This is summary of discussions and a question that was posted by Devon O'Rourke on Twitter
Following Albacore basecalls on a 1D² library I get two sets of .fq files, summary stats, etc.: one for the 1D basecalling script, and one for the 1D² script. I'd like to use the reads generated from these scripts in a genome assembly.

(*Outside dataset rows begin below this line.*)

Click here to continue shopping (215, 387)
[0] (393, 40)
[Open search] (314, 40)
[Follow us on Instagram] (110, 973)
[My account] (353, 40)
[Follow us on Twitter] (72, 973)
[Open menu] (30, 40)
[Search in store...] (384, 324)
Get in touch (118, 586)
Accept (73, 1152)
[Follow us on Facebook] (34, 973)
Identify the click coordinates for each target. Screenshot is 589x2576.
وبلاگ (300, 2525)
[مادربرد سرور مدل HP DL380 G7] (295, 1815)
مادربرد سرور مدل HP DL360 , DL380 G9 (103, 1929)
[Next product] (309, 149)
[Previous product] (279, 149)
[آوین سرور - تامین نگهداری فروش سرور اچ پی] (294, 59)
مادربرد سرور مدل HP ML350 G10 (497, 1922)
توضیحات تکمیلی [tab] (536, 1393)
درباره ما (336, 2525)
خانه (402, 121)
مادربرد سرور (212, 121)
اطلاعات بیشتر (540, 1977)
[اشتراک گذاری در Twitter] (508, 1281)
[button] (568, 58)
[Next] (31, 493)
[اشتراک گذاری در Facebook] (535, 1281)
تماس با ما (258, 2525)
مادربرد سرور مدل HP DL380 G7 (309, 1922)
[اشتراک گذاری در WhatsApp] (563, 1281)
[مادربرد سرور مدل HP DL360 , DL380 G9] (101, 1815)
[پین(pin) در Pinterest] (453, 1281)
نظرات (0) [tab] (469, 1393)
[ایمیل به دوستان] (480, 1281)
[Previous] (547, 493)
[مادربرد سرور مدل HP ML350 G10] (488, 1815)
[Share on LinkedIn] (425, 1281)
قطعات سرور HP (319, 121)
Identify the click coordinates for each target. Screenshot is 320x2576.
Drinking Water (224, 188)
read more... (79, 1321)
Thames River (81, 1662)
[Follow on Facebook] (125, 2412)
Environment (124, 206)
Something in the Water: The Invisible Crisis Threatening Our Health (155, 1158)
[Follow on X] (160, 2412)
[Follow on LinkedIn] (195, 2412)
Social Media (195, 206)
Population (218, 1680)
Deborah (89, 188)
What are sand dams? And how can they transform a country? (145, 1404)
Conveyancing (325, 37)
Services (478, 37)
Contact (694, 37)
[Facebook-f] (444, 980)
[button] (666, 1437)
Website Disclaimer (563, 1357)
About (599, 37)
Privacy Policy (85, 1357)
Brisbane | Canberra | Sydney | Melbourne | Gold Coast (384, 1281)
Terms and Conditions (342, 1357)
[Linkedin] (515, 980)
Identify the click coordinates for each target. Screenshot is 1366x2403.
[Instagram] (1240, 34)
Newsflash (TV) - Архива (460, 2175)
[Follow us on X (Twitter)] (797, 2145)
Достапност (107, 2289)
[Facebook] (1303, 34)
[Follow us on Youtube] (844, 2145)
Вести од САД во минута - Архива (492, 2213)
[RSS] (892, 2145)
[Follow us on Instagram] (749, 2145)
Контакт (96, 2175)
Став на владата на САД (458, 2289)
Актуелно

After a little bit of grep searching, it seems like there are overlapping reads among the 1D and 1D² directories - namely, those 1D reads that generated 1D² reads!
How do people approach the choice of selecting which directory to pull the unique read from if you're planning on assembling a genome? I'd think that the 1D² reads are of higher quality and be preferred, but perhaps there are 1D² reads which are lower in quality than one of the two 1D pairs?
Just looking for advice on how folks approach 1D² libraries, fastq outputs, and subsequent mapping. For what it's worth I'm hoping to use Minimap2 to proceed with alignments but am happy to hear others thoughts on alternatives.
Update
I tried the first solution proposed by @gringer, but my filtered_1d_reads.fq file contains same number of reads as raw_1d_reads.fq file.
I'm pretty sure the problem is the naming convention difference between the linear and paired reads. linear reads always follow a read_id of alphanumeric (8)-(4)-(4)-(4)-(12), while paired reads are (8)-(4)-(4)-(4)-(20)-(4)-(4)-(4)-(12). When I looked at it in more detail, the paired read "read_id" naming is just a concatenation of the two linear "read_id"'s that are partnered. So that (20) value is really the last (12) of the first linear read, and the first (8) of the second linear pair.